Director, Kelly G. Pennell, PhD, PE

professional headshot of kelly pennellDr. Kelly G. Pennell is the third Director of the University of Kentucky Superfund Research Center (UKSRC) and Professor of Civil Engineering. From 2016, until being named Director on July 1, 2020, she served as the Assistant Director of UKSRC and worked closely with Dr. Bernhard Hennig, who previously served as the UKSRC Director for 17 years, and now serves as the Deputy Director.

Since her arrival at UK in 2013, Dr. Pennell’s research has emphasized knowledge brokering, field studies to investigate environmental engineering and science research, and collaboration with other National Institute of Environmental Science (NIEHS) Superfund Research Program (SRP) researchers. Dr. Pennell is uniquely positioned to conduct innovative field studies, serve as a knowledge broker to inform policy decisions using evidence-based information, and lead complex teams because of her experience in practice, policy, and academic settings, as well as administrative roles within large multidisciplinary centers. As Director of UKSRC, Dr. Pennell is passionate about inclusive research, and is committed to reaching new (and different) levels of excellence—by listening, learning and responding, amidst ongoing challenges.

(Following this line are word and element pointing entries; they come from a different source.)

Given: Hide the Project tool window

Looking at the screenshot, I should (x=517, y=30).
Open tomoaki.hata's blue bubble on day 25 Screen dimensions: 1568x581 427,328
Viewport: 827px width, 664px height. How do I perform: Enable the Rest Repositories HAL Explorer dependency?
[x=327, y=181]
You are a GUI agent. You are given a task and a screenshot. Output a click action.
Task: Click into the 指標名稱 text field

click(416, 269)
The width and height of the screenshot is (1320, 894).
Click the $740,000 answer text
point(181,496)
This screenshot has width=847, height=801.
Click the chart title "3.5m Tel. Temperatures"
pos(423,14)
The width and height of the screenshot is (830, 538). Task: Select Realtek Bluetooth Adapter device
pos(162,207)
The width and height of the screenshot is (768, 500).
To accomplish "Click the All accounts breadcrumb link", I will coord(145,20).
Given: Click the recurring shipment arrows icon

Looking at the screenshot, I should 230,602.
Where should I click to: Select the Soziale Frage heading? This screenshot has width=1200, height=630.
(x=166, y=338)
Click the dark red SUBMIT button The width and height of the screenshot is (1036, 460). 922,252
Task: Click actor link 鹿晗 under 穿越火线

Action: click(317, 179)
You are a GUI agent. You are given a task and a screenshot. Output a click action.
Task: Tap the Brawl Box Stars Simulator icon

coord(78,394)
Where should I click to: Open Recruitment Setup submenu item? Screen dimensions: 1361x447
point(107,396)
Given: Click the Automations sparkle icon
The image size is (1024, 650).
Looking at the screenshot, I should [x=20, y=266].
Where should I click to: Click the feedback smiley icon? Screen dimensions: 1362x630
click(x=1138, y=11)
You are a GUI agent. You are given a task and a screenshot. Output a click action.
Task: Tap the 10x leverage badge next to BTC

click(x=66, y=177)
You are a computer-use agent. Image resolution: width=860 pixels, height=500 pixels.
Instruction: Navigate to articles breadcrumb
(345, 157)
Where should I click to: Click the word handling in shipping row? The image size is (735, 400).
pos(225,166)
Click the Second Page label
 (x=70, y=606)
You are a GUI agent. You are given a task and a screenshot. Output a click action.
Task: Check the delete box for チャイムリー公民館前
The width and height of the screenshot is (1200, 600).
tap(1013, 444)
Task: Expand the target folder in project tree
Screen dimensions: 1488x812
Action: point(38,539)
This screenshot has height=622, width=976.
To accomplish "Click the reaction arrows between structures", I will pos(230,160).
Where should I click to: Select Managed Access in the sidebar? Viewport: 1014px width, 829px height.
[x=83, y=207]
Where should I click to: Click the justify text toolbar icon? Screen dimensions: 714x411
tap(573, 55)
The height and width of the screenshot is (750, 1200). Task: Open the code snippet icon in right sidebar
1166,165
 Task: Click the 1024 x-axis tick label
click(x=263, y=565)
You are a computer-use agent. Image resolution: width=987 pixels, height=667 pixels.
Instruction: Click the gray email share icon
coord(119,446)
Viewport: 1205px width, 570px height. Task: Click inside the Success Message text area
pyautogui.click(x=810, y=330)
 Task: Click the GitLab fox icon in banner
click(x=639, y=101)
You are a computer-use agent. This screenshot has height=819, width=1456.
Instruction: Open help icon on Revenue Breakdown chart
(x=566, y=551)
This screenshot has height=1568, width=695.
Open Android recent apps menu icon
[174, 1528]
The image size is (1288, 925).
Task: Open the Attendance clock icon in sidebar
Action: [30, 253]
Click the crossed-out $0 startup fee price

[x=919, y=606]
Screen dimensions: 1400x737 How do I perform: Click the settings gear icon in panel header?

Dr. Pennell gained experience as a practicing engineer at an international environmental consulting firm, ARCADIS, Inc. (1997-2002). She conducted site characterization activities, designed remediation systems to clean-up extensive contamination at large manufacturing sites, including some the most contaminated sites in the country (e.g. Superfund sites), and responded to oil spills and other environmental disasters. These efforts were aimed to prevent and reduce contaminant exposure risks in communities. While conducting these activities, she also conducted research on chemical oxidation processes for treating trichloroethene as part of her masters (MS) thesis in environmental engineering at Rose-Hulman Institute of Technology and became a licensed Professional Engineer (PE) in 2001.

She earned her PhD at Purdue University in civil (environmental) engineering with a focus on sequential water disinfection processes for long-term space missions and gained significant training within a large multidisciplinary research center supported by the National Aeronautics and Space Administration (NASA) Specialized Center of Research & Training (NSCORT). The NSCORT program at NASA funded programs at universities for many decades, aiming to enlarge the pool of talented individuals to investigate interconnected problems across the entire fields of biology, medicine, and human interactions.

As a post-doctoral scholar and research faculty (2005-2010), Dr. Pennell gained extensive experience working within Brown University’s NIEHS SRP. In this role she actively engaged federal, state and local decision makers while serving as a policy liaison bridging knowledge across disparate stakeholders, including faculty from the School of Engineering, Medical School, and School of Public Health, as well as community groups, and officials at federal and state governmental agencies.

In 2010, Dr. Pennell accepted a tenure-track faculty position at University of Massachusetts-Dartmouth, as an Assistant Professor of Civil Engineering (2010-2013). In 2013, she joined University of Kentucky as an Assistant Professor of Civil Engineering, promoted and tenured to Associate Professor of Civil Engineering (2016-present). She received a National Science Foundation CAREER award in 2015, which is NSF's most prestigious awards in support of early-career faculty who have the potential to serve as academic role models in research and education. The title of the award was, Vapor Intrusion, Knowledge Brokers and Environmental Health - A Three-Dimensional Perspective.

From 2016-2019, Dr. Pennell served in leadership roles (e.g. associate director and acting director) at the Kentucky Water Resources Research Institute (KWRRI), which addresses water resources across the state of Kentucky, including both rural and urban communities. She also served as the Interim/Acting Director of the UK Tracy Farmer Institute of Sustainability and the Environment (TFISE) from 2018-2019, which includes over 100 faculty and staff across more than ten academic units.